You can’t make this stuff up. In other words, use influence and intimidation to block their promotion, remove their research funding, or threaten their universities with such tactics. Some doctors get death threats and letters are sent to their deans, or their deans get phone calls. Merck managed to silence Eric Topol, MD, a cardiologist who was formerly head ot the Cleveland Clinic, one of the most prestigious cardiology programs in the world. Through a convoluted series of events, a week after he testified against Merck over the Vioxx issue he was out of a job at Cleveland Clinic, and what was telling about it was that Merck used physician proxies and the accusation and inquiry process to bring it about, in conjunction with giving a 100 million dollar grant to his colleague Steven Nissen MD. Ah, the drama. There are many more stories of intimidation and attempts at career assassination regarding Vioxx, Avandia, and other drugs.

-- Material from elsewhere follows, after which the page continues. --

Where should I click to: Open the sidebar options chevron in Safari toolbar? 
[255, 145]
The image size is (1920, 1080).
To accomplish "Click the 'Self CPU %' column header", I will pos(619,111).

Apparently these people have no conscious, or becoming part of the corporate mass removes that from them. As I have written previously, Hoffmann La Roche Pharmaceuticals didn’t like my opinion about their acne drug Accutane and depression, and went to great lengths to discredit me. They sued my university, hired the dermatologist on our study and then used her as a mole to find out what we were doing (needless to say we never got any patient referrals from her), and accused me of fraud (which led to an inquiry at my university). I remember one meeting with the dermatologists at my university where I was trying to organize a clinical trial of Accutane that was VERY uncomfortable. They were saying that it was a “good” drug for acne and why would I want to do this research? One of them said that that could hurt their ability to get research funding from Roche. Then another one said that they hadn’t had research funding from Roche for 15 years cuz they had a legal dispute with them that was unresolved. So what was the big deal? Roche btw was once voted one of the most evil corporations in the world cuz they were involved in a price fixing scheme of vitamins that resulted hundreds of millions of dollars in fines and in some of their Swiss executives having to do jail time in Texas.

One attorney who came onto the scene of my Accutane and depression story late said it was a “cautionary tale” and another one said that they did that in order to make an example, so that noone in the future would say negative things about their drugs.

So what you have is a picture where drug companies shell out hundreds of thousands of dollars to key academic physician leaders to buy their good will, and those whom they can’t buy off they try to destroy.